Heather Hood
Heather Hood is Vice President and Northern California Market Leader for Enterprise Community Partners.
At Enterprise, Heather directs program work in Northern California to ensure residents live in quality homes that are affordable and connected to opportunity. These efforts include generating policy and funding innovations to address the tremendous affordable housing needs, and increasing local, regional and state resources and effective techniques for affordable housing protections, preservation and production.

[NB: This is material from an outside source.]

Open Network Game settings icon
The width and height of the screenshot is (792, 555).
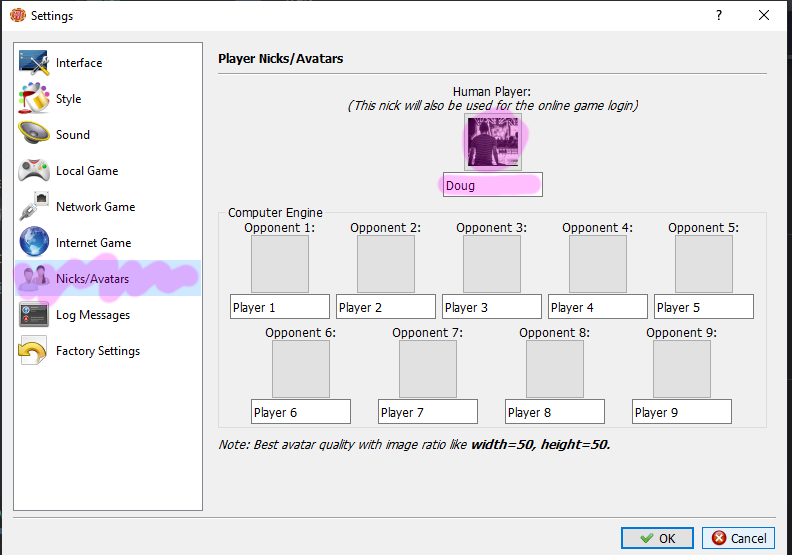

Heather joined Enterprise in 2011, and since then, her pursuits to advance solutions include co-authoring The Elephant in the Region: How Bay Metro Can Lead a Bold Regional Housing Agenda, which recently led to the creation of the Bay Area Housing Finance Authority, the region’s first regional housing agency. In response to the pandemic and the state of California’s bold commitment to use hotels and motels to address homelessness, Project Homekey, she helped build a state-wide technical assistance team to serve the state’s $3.5 billion commitment. She also conceived Enterprise’s technical assistance approach around the Affordable Housing and Sustainable Communities program, leading to more $400 million in annual state resources to create affordable homes. She also co-chaired the city of Oakland’s housing cabinet to determine more practical and impactful solutions.
Prior to joining Enterprise, Heather worked at The San Francisco Foundation as initiative officer, managing their Great Communities Collaborative. She was instrumental in the development of the $85 million Bay Area Transit-Oriented Affordable Housing Fund. From 1997-2010, Heather was a lecturer at University of California Berkeley’s department of city and regional planning and a co-founder and director of its Center for Community Innovation. At CCI, she developed and directed an annual program to ensure students of color attended and advanced through the city planning department with internships and a network of mission-oriented professionals in government and nonprofit sectors. She co-authored The Future of Infill Housing in California: Opportunities, Potential, Feasibility and Demand for the California Department of Housing and Community Development, which laid the groundwork for the Sustainable Communities and Climate Protection Act. Heather holds a bachelor’s in architecture from Carnegie Mellon and master’s degrees in architecture and in city and regional planning from University of California -Berkeley.